The result is that information that doesn’t fit into these carefully structured webs are set aside into other parts of the brain that work unconsciously.  These bits of information do not become conscious until a breech of the web recalls thems.  The breech can almost anything, but for most of us it is a traumatic event like a divorce, job loss, etc.  

Last night I met with a subcommittee I am engaged in that is looking at the proposed new baseball stadium for St. Petersburg.  We were going over the recommendation report of which I am in a minority opposing the recommendations.  We were going over the part of the report where the committee was stating the reasons why the parking and traffic plan paid for by the Rays was not correct and the committee thought there would be a terrible lack of parking and traffic issues.  Funny thing is that last weekend the St.
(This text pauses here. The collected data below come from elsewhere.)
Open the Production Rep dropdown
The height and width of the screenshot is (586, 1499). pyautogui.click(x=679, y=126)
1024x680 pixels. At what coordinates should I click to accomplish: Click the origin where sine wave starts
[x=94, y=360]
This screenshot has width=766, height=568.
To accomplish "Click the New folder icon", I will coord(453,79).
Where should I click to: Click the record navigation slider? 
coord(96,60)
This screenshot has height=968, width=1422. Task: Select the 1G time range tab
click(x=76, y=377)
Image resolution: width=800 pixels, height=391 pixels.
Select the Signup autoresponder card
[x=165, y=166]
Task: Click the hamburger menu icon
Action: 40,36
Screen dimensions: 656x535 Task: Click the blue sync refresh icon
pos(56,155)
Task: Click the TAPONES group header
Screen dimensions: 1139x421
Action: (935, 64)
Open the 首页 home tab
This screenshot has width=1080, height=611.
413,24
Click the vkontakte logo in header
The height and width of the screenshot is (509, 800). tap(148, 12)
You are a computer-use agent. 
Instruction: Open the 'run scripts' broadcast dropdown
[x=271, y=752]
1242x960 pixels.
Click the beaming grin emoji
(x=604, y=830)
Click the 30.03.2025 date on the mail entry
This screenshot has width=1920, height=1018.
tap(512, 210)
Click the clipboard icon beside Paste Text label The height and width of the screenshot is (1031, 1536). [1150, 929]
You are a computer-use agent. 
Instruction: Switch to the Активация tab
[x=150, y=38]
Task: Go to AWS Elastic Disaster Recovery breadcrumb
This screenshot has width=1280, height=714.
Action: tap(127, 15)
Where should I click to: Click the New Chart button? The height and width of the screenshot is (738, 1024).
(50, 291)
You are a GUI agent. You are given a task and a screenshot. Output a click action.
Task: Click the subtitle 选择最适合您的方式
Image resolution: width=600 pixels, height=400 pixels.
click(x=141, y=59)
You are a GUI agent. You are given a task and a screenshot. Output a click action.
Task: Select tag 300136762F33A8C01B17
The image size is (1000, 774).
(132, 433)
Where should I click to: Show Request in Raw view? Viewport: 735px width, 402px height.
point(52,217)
Pete Grand Prix (a road race) took place.  Each of three days more people came to downtown St. Petersburg than would come for a sold out baseball game.  So we had evidence right in front of us as to the parking situation.  The other dissenting member pointed out that one parking garage was never sold out and further there was no issues for any of her friends coming from Tampa to get to the event and find parking.  So here I was listening to someone insist that there would be large parking and traffic issues on baseball game days, while the evidence pointed out a general lack of problems and points to the accuracy of the Ray’s parking and traffic report.  Now the majority behind this report were already against the proposed stadium from day 1.  Their web had already been created to catch evidence against the proposed stadium.  This is why they were unable to process the contrary evidence.  When I repeated the evidence, they found all sort of creative ways to downplay it.  The report will go out with this section about parking and traffic problems unchanged despite evidence to the contrary. 

Ignoring the evidence is a problem for us all.  Take the financial service business for example.  The evidence is usually easily found.  Yet, most people fail to accept it.  How often do salesmen in the financial services industry claim they can or a money manager can beat the market?  Quite often, right.  Do we believe them?  Well, often, yes we do.  What is the evidence?  The amount of people who have been able to beat the market over a 15 year period is very select, perhaps only a handful.  But we want to believe that salesman when he tells us about his or the fund’s stock picking ability.  Or, take the claim that wealth can be created by investing small sums over a long time into mutual funds.  Do we ever investigate this claim,  run the numbers, look at the assumptions?  Generally not, because we want to  believe it can be done.  When defined benefit pensions are scarce, we want to believe there is a easy alternative for us to create a pleasant retirement.  So we set the web up to remember the salesmen claims, but not to retain the contrary evidence.  It is the way our brain works.

Then something happens.  Perhaps we hit 50 years old or we have a medical emergency that requires cash.  We look at our investments and panic at its low amount.  So sometimes we simply increase the amount we send each month to the 401K assuming it is our lack of funding that is the problem or sometimes we get involved in extraordinary risky investments to try to catch up or sometimes we sink into depression.  The suppressed evidence has now caught up with us.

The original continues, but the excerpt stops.